Au micro, la présidente de l'ACTRA, Theresa Tova

L’ACTRA se dote d’un code d’éthique pour les scènes de nudité et d’intimité

TORONTO — La section torontoise du syndicat canadien des artistes interprètes publie un guide des meilleures pratiques pour les scènes de nudité, d’intimité, de sexe simulé et de violence sexuelle.

La section torontoise d’ACTRA, l’équivalent de l’Union des artistes au Québec, indique que le document a été élaboré à la suite de consultations avec ses membres et partenaires de l’industrie afin de lutter contre le harcèlement et amener un changement de culture dans l’industrie. Le guide comprend des conseils et des «listes de vérification» que les membres devraient consulter s’ils se trouvent dans des situations intimidantes pendant une audition ou un essayage de costumes, par exemple, et avant la signature d’un contrat.

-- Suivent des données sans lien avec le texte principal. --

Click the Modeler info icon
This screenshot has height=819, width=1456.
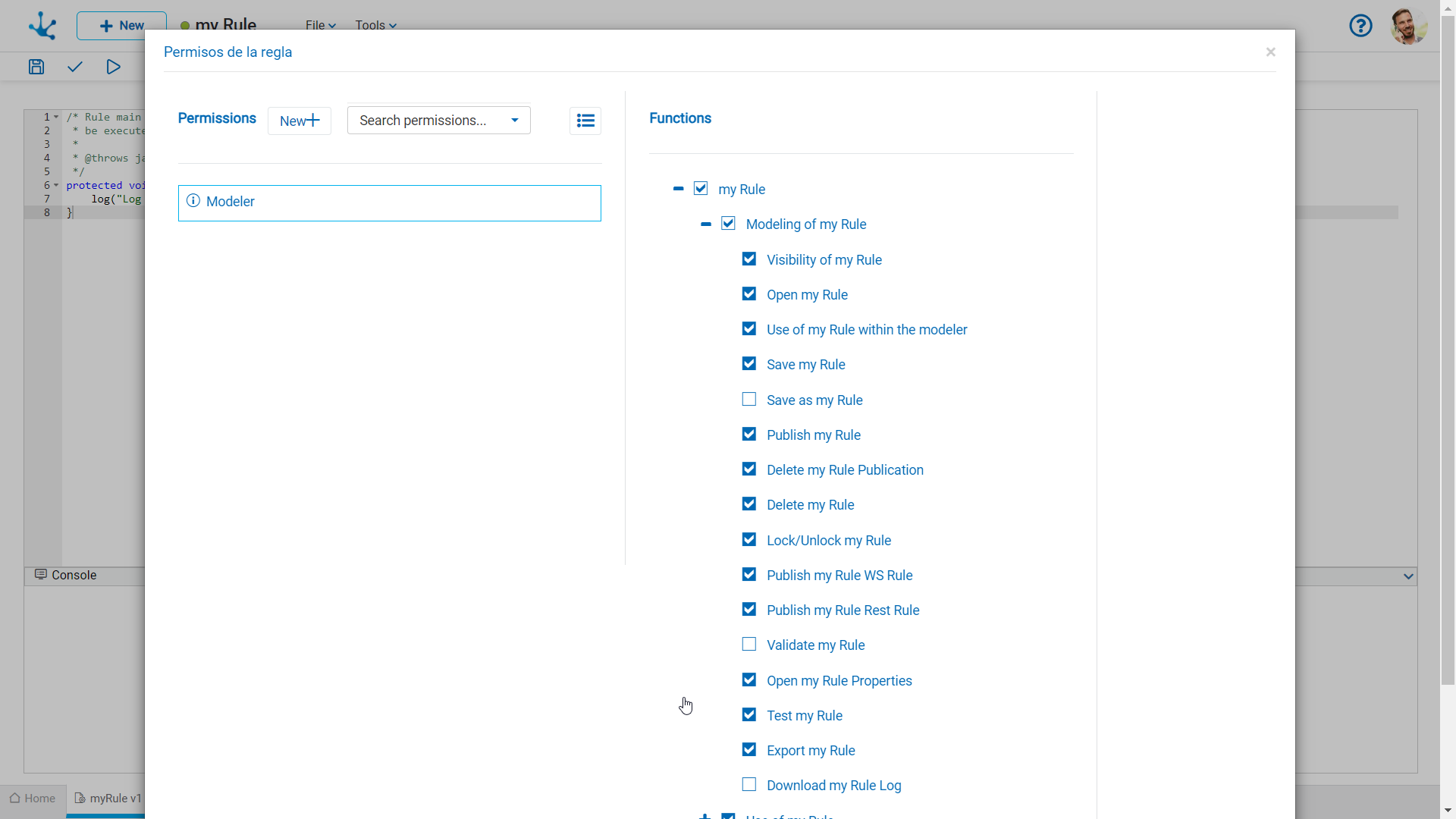pos(193,201)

Pour les tournages de scènes intimes, on suggère notamment un protocole de «plateau fermé» — où seuls les artisans vraiment essentiels à la scène peuvent rester. Le document est destiné aux interprètes, aux agents d’artistes, aux régisseurs de distribution et aux maisons de production.

La présidente d’ACTRA Toronto, Theresa Tova, a indiqué dans un communiqué qu’il s’agissait d’un «document évolutif», qui pourra être revu et mis à jour. Elle espère que le guide favorisera «une discussion, une compréhension et des gestes importants entre les artistes et les partenaires de l’industrie pour garantir que toutes les interactions en milieu de travail soient respectueuses et fondées sur le consentement».

Le document est l’une des nombreuses mesures que l’ACTRA a prises depuis que le mouvement #MoiAussi a gagné du terrain en 2017 à la suite des allégations visant le producteur hollywoodien Harvey Weinstein, reconnu coupable le mois dernier de viol et d’agression sexuelle. L’ACTRA a notamment collaboré au lancement d’une ligne d’assistance téléphonique et à la publication du «Code de conduite des industries créatrices du Canada pour prévenir et répondre au harcèlement, à la discrimination, l’intimidation et la violence».

L’ACTRA a aussi une section à Montréal.